Common gotchas and red flags
When reviewing a SOC 2 report, look beyond the surface to identify potential issues or gaps in the service organization's control environment. The following are common gotchas and red flags that could indicate problems with the report or the controls it describes.
Not all controls are reviewed
One of the most significant red flags in a SOC 2 report is when not all controls are reviewed. This could be due to scope limitations imposed by the service organization or the auditor.
Let's look at what this means.
Scope and Boundaries section
Review the report's scope and boundaries section, which outlines what the audit included or excluded.
If the scope is limited, it may mean that certain controls were not reviewed. When a company limits its scope of controls it could be that it's trying to hide controls it doesn't score well on or controls that it has yet to implement.
Both of these situations could be negative. In some cases it's due to the company security team thinking the control does not apply to its specific situation when it should be the auditor making that decision. However, a company not having a full scope for a specific Trust Criteria is normally a red flag.

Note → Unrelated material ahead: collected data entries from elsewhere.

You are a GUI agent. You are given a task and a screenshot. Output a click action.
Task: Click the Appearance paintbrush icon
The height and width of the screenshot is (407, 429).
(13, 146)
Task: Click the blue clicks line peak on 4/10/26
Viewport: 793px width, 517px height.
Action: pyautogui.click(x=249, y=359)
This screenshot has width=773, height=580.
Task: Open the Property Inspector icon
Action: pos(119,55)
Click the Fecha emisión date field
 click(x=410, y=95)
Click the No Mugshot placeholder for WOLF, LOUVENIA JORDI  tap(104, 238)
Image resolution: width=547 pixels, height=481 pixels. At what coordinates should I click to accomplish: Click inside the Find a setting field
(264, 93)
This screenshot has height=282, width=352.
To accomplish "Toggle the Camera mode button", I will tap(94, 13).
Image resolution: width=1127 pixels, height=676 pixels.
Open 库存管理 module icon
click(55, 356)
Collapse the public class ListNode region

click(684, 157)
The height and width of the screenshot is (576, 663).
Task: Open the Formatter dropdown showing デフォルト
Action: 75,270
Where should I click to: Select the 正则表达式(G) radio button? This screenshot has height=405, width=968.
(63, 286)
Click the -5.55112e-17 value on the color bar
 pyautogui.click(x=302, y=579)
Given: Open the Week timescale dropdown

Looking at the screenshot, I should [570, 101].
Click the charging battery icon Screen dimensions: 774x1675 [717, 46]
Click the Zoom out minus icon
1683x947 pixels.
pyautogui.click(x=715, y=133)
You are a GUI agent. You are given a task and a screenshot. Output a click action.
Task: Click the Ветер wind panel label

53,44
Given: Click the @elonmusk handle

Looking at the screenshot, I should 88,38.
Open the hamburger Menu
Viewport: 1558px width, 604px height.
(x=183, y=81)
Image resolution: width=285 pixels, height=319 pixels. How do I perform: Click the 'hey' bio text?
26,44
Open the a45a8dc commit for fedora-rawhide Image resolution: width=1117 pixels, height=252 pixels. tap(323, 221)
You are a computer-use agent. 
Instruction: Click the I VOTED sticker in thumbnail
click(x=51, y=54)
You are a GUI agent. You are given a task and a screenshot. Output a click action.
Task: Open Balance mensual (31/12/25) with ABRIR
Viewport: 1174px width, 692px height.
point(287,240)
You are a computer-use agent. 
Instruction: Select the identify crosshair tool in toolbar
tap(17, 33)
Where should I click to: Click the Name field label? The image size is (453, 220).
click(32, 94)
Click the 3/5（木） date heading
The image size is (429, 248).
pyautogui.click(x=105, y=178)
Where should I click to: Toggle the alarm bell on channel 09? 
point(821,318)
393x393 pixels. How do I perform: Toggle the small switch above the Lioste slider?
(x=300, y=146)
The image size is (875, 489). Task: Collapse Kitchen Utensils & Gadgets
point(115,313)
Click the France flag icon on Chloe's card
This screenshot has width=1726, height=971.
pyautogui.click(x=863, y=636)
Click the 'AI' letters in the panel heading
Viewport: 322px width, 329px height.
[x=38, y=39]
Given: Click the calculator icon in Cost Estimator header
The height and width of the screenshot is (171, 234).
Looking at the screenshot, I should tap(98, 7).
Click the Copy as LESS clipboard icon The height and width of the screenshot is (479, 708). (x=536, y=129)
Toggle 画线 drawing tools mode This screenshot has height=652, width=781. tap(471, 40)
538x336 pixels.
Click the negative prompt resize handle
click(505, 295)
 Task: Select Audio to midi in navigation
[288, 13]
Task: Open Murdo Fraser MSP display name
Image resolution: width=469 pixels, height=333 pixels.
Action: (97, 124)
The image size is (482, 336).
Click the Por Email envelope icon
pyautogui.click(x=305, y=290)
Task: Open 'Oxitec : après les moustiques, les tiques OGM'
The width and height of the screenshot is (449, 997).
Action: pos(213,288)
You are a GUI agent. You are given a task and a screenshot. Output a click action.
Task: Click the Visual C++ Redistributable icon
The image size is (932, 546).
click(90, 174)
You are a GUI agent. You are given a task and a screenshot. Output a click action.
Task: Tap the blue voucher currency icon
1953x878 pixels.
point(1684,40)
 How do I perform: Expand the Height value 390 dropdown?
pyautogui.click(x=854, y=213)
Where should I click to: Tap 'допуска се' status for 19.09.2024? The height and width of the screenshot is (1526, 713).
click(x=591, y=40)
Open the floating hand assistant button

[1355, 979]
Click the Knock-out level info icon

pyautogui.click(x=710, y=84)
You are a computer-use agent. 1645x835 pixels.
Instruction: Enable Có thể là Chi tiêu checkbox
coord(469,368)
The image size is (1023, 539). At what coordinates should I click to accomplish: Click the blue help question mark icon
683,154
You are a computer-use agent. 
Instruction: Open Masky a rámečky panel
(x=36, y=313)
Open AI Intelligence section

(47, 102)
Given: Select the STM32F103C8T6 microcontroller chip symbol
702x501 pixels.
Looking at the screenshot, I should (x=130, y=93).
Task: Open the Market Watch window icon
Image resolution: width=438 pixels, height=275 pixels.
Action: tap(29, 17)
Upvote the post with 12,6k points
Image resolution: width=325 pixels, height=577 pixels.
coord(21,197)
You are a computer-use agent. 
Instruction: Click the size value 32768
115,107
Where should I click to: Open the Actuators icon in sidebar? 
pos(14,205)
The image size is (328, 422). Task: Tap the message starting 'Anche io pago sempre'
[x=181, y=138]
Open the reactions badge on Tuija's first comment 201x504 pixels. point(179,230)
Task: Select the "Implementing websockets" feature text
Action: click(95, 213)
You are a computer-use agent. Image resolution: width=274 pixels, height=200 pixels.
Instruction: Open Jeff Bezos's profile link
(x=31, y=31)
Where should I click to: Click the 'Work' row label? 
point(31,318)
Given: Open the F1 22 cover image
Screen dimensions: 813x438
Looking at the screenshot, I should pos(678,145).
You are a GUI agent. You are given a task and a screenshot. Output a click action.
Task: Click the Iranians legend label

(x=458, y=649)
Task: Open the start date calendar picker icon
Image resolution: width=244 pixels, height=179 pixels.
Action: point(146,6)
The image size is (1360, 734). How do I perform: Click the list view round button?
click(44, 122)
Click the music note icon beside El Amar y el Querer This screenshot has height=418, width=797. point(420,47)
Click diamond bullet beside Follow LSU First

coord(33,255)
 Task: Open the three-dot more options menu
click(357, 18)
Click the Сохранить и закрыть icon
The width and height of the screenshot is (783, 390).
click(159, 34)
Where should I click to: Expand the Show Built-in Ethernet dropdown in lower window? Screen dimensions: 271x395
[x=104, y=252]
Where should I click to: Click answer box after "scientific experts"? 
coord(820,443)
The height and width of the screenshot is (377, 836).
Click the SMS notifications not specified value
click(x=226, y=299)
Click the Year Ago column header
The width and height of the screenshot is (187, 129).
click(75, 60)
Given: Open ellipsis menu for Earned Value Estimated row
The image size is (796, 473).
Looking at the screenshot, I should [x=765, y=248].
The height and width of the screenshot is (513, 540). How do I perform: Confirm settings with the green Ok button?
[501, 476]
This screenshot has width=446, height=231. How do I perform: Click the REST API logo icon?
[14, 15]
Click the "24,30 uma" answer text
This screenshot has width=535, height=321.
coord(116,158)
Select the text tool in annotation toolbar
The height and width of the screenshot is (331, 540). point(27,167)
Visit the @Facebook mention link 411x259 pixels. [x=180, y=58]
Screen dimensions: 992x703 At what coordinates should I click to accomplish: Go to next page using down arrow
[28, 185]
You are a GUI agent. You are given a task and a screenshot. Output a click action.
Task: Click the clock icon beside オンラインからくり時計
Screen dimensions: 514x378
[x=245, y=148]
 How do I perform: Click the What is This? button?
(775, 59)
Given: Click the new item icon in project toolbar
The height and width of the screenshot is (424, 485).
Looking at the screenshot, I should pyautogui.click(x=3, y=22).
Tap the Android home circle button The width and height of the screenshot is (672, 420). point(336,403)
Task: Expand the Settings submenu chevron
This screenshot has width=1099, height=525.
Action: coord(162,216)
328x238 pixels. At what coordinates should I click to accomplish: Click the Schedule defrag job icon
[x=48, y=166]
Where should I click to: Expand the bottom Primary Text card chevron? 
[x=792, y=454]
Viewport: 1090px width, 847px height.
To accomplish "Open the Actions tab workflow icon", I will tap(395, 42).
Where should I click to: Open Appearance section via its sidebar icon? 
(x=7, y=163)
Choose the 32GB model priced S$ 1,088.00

Independent Service Auditor's Report section
The auditor's opinion might contain disclaimers or statements indicating that certain areas were not included in the audit.
Phrases like "the audit was conducted on a sample basis" or "certain areas were excluded from the audit" are key indicators that the audit is not comprehensive. While "the audit was conducted on a sample basis" isn't bad (since that might speak to testing a reasonable subset of a large volume of things against the control), "certain areas were excluded from the audit" is normally a red flag.
Management's Assertion section
This section of the report may mention controls excluded due to scope limitations or other reasons.
You'll want to ensure that these exclusions make sense for your needs and expectations. Statements like, "We didn't include controls on BCP because our managed service organization takes care of that for us," intentionally hide something when a managed service organization's services should be part of what the audit covers.
Comparison to industry standards
If you're familiar with the typical controls for similar services, compare the report's findings with what you would expect. If you are unfamiliar, it's very helpful to use your favorite search engine or AI to search for the Trust Criteria controls pertaining to the report you are viewing.
If expected findings are missing, this could indicate that not all controls were reviewed. This could be a red flag. In rare cases, it may be a negligent oversight by the auditor.
Direct inquiries to auditor or service organization
If the report does not explicitly state that controls were excluded, yet some appear to be missing, it's reasonable to contact the service organization or the auditing firm to clarify whether all relevant controls were reviewed.
In the section on Evaluating the applicable Trust Services Criteria and Related Controls, when evaluating the Applicable Trust Services Criteria and Related Controls subsection, you'll note which controls are being assessed. If you notice gaps or areas that aren't covered, this could signal that not all controls were reviewed. It's important to correlate the findings in that section with the report's scope to identify any omissions.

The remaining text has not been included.